In his younger years, Bruce Sugarek was a welder in the oil fields in South Texas. At 82, he is now retired – well sort of, the Bee County Bee-Picayune reported.
“I am more tired than retired,” he said chuckling.
He is among the numerous other residents now providing housing for the workers of the Eagle Ford Shale industry. Throughout this area, small RV parks have popped up in once vacant lots.
In Saturday’s Bee-Picayune, five companies listed RV parks with open spots in the area. County Judge David Silva said he has seen these parks sprouting up throughout the county.
“You can’t drive between Beeville and anywhere that you won’t see RV parks and signs,” Silva said. “Some people have them next to their houses and some of them don’t. Everybody seems to be getting in on the action.”
Ron Fritz, with the county’s community affairs department, said that since January, 14 new RV parks have been built. This is up from, well, zero during the past few years.
“This is something new to Bee County,” Fritz said. “These things are popping up like mushrooms because of the people working in the Eagle Ford Shale kingdom.”
The county first began seeing the influx of people at the first of the year when the Eagle Ford drilling kicked into gear.
“The whole problem was the lack of housing in our area,” Fritz said. “Guys were staying all over and driving over here to work in the field.”
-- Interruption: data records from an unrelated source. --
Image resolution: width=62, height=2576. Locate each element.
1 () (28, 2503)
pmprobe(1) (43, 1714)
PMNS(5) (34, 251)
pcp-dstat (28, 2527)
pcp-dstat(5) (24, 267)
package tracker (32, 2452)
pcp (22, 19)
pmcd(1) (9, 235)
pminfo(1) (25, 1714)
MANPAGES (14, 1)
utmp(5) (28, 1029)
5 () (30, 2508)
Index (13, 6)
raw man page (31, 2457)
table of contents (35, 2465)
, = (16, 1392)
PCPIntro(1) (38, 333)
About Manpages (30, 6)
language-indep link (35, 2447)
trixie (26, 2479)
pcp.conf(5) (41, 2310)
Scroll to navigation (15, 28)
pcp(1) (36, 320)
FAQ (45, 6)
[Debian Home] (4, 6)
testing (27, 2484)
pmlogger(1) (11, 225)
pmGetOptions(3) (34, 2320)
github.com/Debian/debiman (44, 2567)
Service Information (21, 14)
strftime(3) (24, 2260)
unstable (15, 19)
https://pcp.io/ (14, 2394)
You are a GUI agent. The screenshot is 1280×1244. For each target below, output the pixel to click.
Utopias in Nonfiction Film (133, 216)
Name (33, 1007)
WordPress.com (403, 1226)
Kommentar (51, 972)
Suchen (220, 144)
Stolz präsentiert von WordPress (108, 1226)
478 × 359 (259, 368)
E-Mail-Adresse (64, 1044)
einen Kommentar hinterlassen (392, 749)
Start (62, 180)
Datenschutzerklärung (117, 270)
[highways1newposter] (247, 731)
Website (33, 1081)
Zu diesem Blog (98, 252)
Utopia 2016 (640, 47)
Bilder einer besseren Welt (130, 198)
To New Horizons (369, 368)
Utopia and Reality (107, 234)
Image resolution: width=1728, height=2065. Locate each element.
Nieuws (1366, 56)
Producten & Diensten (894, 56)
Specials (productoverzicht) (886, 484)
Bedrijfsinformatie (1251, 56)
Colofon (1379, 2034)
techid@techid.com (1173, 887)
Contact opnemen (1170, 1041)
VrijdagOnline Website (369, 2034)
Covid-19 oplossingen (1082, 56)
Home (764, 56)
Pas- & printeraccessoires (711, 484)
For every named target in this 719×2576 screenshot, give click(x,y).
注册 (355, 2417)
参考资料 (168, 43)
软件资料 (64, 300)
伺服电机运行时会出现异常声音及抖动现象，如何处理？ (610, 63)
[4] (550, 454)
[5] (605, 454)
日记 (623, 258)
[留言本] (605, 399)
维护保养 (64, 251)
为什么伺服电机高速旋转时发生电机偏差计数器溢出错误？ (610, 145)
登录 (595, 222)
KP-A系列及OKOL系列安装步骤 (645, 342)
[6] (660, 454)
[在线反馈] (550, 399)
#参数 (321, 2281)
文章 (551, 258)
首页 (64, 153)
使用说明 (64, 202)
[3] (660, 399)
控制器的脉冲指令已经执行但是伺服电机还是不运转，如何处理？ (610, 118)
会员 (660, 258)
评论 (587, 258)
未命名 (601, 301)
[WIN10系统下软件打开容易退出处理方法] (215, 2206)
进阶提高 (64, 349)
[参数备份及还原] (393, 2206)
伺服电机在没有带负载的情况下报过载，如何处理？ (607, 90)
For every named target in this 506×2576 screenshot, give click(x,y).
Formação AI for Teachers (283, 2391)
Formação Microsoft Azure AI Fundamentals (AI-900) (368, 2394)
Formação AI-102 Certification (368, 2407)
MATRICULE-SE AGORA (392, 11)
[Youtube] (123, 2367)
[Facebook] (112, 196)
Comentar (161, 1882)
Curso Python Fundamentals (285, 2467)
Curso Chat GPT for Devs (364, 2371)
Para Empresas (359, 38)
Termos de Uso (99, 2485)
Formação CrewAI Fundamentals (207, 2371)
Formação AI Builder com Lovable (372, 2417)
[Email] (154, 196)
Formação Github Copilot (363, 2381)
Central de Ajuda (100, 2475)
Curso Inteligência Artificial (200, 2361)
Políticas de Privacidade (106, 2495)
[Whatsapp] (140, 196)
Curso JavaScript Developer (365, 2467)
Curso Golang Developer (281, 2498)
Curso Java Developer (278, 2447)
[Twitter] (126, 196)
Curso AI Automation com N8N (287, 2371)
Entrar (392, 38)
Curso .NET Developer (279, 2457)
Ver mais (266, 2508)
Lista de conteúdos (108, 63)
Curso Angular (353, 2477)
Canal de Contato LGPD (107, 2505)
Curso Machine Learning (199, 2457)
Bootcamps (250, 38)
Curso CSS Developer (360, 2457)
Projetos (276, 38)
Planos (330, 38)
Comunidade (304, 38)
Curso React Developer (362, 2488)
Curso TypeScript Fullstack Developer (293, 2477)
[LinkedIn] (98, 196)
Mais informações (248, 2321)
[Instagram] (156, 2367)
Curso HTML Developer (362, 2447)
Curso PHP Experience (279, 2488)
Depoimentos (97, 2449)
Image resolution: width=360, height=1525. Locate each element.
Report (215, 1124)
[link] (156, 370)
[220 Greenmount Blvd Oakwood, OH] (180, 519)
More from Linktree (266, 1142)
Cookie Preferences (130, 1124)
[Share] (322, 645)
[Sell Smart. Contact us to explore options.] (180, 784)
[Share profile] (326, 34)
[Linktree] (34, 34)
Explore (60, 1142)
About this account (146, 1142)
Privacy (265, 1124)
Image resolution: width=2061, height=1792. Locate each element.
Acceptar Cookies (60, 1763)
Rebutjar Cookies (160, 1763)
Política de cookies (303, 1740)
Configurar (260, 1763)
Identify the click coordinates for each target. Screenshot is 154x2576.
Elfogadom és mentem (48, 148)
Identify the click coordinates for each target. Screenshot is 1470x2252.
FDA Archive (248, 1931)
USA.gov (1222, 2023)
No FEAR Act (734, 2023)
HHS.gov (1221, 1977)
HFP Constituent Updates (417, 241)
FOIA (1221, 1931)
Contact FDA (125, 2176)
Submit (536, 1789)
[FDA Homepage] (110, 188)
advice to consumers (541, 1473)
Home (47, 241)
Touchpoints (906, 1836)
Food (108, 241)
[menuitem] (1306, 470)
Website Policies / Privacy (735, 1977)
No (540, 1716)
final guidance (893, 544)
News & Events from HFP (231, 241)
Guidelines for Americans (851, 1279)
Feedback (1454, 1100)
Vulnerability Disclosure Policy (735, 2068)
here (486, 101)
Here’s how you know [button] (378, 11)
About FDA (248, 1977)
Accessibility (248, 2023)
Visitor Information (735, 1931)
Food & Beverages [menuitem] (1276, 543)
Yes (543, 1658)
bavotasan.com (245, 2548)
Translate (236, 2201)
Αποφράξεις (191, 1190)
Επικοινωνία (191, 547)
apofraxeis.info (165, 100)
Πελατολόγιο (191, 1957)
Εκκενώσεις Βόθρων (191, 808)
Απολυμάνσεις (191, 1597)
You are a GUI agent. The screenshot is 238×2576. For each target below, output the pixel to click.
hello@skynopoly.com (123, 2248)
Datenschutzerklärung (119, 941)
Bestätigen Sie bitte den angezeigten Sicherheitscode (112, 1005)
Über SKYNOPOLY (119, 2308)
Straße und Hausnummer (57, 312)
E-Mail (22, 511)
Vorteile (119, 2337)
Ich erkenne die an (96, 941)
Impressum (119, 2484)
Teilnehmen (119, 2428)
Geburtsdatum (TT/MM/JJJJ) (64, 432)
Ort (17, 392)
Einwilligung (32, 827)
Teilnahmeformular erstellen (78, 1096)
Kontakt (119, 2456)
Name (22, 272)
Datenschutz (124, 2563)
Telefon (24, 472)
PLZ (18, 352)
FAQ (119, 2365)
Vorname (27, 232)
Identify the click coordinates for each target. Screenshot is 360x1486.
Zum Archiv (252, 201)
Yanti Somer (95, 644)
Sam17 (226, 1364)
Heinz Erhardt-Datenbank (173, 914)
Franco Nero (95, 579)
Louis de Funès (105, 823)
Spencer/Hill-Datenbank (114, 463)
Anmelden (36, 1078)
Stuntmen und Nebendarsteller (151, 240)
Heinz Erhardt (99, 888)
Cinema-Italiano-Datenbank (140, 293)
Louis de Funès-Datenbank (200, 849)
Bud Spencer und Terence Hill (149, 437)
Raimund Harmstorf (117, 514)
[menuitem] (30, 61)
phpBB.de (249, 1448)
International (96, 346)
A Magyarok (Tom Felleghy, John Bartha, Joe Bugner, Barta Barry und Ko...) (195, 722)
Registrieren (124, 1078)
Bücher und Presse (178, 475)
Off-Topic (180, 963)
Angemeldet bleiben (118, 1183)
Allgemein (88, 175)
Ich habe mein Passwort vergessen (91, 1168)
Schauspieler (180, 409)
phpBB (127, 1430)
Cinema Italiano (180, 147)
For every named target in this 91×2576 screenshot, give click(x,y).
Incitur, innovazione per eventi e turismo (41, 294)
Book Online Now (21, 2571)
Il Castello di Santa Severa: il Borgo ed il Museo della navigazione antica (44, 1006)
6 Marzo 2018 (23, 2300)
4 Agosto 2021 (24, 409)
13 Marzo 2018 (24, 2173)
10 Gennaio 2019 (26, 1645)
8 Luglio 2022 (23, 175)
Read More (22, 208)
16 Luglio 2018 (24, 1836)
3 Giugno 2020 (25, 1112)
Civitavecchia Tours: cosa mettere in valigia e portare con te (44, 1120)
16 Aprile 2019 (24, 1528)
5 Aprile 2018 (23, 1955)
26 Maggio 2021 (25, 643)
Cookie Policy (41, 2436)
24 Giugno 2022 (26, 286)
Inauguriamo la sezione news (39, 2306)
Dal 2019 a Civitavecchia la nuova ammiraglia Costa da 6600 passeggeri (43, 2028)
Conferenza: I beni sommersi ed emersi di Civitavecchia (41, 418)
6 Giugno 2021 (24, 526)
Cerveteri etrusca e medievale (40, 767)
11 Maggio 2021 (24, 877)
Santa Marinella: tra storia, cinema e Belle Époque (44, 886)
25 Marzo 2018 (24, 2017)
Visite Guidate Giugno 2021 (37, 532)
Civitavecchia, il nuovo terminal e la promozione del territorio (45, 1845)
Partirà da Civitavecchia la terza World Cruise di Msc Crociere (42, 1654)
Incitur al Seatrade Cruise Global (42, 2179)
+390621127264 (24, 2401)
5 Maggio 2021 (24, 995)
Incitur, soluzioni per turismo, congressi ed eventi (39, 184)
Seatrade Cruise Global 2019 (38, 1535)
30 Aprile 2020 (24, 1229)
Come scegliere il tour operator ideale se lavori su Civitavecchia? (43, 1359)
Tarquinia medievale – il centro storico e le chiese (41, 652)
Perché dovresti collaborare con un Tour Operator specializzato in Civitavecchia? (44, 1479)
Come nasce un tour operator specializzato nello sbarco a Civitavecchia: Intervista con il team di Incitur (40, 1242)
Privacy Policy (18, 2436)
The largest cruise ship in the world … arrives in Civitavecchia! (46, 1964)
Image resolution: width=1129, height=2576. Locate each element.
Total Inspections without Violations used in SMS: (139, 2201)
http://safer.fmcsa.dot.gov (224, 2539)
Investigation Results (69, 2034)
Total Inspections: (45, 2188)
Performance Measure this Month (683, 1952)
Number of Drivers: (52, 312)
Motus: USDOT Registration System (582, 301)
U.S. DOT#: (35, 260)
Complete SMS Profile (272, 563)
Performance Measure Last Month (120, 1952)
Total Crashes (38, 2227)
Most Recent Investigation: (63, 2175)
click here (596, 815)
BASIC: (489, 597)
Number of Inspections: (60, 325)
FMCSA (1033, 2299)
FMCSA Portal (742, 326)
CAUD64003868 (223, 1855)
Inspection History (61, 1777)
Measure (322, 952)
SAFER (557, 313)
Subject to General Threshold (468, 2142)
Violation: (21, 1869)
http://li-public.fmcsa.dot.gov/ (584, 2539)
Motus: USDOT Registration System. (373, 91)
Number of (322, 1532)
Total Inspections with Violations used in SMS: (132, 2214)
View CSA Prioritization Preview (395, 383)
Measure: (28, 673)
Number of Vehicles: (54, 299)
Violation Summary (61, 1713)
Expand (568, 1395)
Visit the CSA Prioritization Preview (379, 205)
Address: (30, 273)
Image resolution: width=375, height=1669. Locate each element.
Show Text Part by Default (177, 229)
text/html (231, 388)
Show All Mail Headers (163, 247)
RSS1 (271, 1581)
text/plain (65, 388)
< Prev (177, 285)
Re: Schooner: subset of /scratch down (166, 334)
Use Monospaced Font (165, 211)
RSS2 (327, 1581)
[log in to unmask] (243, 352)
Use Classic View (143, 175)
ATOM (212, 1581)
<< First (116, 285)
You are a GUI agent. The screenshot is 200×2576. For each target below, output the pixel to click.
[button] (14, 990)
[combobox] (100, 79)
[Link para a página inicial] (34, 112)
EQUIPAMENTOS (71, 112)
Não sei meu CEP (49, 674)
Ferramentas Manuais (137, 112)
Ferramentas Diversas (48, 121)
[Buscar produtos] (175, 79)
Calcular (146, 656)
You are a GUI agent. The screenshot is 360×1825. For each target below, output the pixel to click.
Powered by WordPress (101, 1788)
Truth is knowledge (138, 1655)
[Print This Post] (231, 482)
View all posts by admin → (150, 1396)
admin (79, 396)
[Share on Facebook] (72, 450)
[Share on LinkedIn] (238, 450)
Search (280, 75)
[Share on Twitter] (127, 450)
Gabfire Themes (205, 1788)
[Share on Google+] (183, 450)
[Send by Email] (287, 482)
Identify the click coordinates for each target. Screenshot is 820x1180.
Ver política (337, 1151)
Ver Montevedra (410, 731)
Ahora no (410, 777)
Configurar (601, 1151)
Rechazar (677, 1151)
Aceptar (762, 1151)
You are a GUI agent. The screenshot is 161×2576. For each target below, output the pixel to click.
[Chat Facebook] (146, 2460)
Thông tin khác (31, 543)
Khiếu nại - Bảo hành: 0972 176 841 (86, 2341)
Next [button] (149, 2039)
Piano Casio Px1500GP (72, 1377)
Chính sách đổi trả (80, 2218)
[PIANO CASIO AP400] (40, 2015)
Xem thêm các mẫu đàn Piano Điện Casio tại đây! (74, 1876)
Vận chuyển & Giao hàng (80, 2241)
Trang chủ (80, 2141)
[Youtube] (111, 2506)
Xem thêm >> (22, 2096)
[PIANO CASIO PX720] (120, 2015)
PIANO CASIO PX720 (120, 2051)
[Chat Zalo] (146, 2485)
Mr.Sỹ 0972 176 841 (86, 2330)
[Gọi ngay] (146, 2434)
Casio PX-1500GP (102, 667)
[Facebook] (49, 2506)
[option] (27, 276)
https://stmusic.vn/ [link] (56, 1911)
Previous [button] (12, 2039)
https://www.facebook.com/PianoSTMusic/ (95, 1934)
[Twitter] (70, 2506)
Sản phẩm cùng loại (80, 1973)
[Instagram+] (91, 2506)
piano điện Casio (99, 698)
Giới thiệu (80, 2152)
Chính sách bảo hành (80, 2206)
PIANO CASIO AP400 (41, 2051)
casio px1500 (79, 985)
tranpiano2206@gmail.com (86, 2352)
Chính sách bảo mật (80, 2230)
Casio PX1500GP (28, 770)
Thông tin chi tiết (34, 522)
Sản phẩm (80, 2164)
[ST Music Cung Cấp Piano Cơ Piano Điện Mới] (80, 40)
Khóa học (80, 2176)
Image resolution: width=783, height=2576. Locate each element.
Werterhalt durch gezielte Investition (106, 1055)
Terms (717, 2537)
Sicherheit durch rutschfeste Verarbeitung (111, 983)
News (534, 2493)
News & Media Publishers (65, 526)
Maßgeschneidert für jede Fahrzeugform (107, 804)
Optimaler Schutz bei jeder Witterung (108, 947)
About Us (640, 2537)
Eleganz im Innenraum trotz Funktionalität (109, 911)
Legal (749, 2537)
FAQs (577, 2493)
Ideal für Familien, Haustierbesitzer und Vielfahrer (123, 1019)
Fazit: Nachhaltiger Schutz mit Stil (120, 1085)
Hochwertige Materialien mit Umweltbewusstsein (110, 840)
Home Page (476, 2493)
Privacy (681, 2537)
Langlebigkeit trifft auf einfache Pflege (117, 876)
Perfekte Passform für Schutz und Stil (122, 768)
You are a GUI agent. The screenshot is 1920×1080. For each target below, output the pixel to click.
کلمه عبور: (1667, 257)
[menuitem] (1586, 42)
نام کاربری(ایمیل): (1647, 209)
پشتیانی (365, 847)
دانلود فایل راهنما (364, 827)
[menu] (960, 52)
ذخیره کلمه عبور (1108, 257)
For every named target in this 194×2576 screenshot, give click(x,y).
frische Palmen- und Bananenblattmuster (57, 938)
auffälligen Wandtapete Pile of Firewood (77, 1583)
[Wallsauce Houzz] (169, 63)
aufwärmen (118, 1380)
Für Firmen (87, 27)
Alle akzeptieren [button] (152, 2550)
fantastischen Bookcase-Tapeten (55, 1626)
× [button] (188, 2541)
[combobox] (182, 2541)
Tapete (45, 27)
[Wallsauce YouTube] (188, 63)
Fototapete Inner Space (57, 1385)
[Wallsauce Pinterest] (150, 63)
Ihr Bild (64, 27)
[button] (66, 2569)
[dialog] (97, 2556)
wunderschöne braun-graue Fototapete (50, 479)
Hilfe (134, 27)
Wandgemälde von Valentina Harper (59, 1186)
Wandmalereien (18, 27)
For some, the opportunity to cash in on the need for housing was too tempting to pass up. Bruce Munoz opened his RV park off U.S. Highway 59 only a few months ago and it’s already full.
“I have people still calling me,” he said. “I don’t have any more spaces open.”
That could change though.
“That is why I am thinking about in the future making it bigger,” he said. “But that is in the future.”
All of his residents are oil field workers but he hopes that when the boom subsides, he will be able to continue operating the park — just with a different clientele.